There are several limitations in this study: First, this is a cross-sectional study with a sample size of 249, and a study with a large sample size is to be investigated in the future. Second, the general demographic data included in this study are limited, and more variables can be included in the future study. Third, other more mediating factors except health literacy are needed to be further investigated in older patients with PCI.
Conclusions
In conclusion, the total scores of health literacy, self-care ability and social support after PCI were 85.96±20.03, 82.82±27.65 and 25.3±4.93, respectively. Health literacy, social support and self-care ability were positively correlated. Social support and health literacy could positively predict self-care ability, and health literacy played a partial mediating role between social support and self-care ability. It is suggested that patients and their families should actively use information technology to improve patients’ health literacy through various channels. Therefore, health literacy becomes a bridge between social support and self-care ability of older patients after PCI.
Acknowledgments
We would like to thank Anna Wei from USA for her help in polishing our paper.

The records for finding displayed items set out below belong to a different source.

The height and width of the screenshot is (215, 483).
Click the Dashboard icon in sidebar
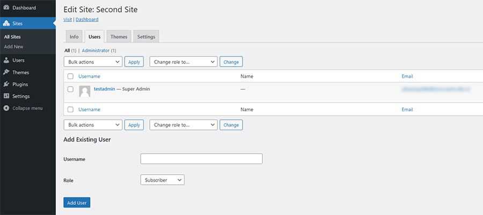pyautogui.click(x=6, y=8)
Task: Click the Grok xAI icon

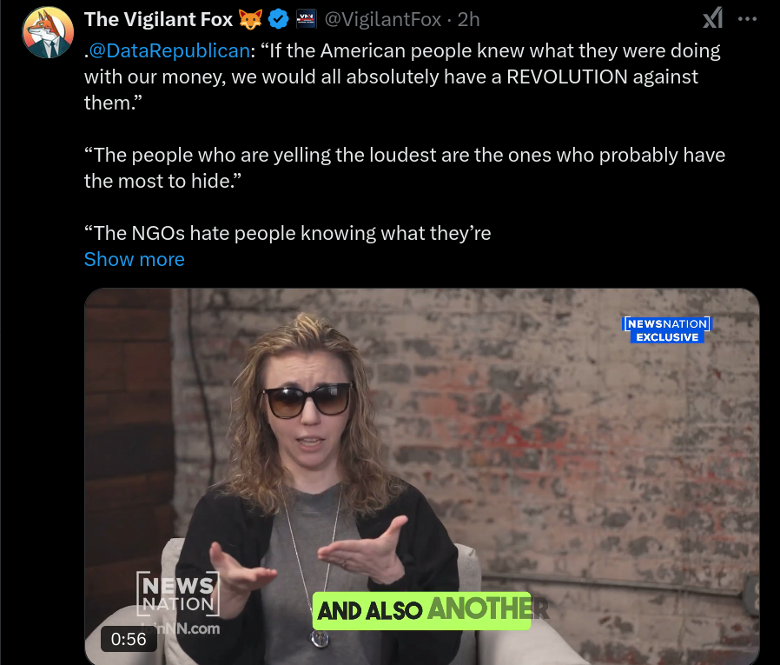Action: 712,19
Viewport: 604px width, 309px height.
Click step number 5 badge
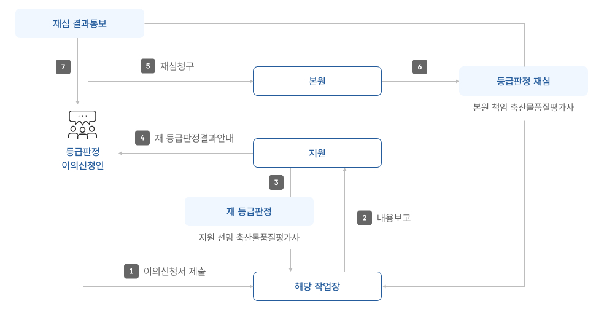tap(147, 66)
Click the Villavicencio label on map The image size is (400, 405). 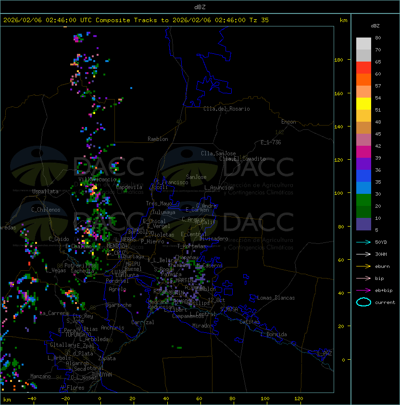coord(98,179)
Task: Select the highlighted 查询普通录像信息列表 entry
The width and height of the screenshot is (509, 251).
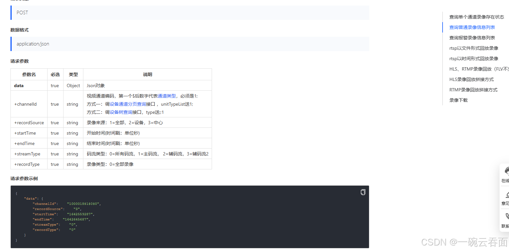Action: pos(472,27)
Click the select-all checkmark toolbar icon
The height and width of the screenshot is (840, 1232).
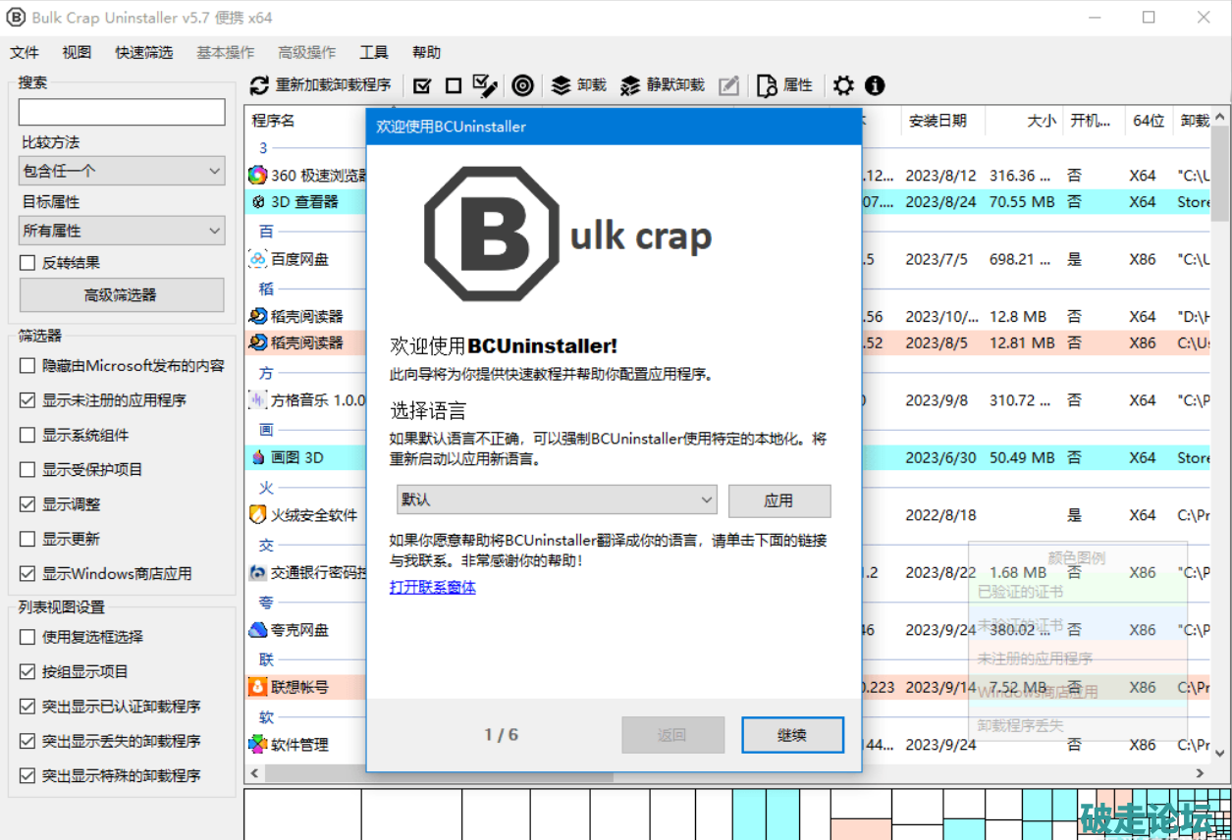point(422,86)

Funding: This study was supported by
Footnote
Reporting Checklist: The authors have completed the STROBE reporting checklist. Available at https://cdt.amegroups.com/article/view/10.21037/cdt-24-50/rc
Data Sharing Statement: Available at https://cdt.amegroups.com/article/view/10.21037/cdt-24-50/dss
Peer Review File: Available at https://cdt.amegroups.com/article/view/10.21037/cdt-24-50/prf
Conflicts of Interest: All authors have completed the ICMJE uniform disclosure form (available at https://cdt.amegroups.com/article/view/10.21037/cdt-24-50/coif). The authors have no conflicts of interest to declare.
Ethical Statement: The authors are accountable for all aspects of the work in ensuring that questions related to the accuracy or integrity of any part of the work are appropriately investigated and resolved. The study was conducted in accordance with the Declaration of Helsinki (as revised in 2013), and it was approved by the Ethics Committee of The General Hospital of Ningxia Medical University (No.2018-336). All patients signed informed consent forms before participating in this study.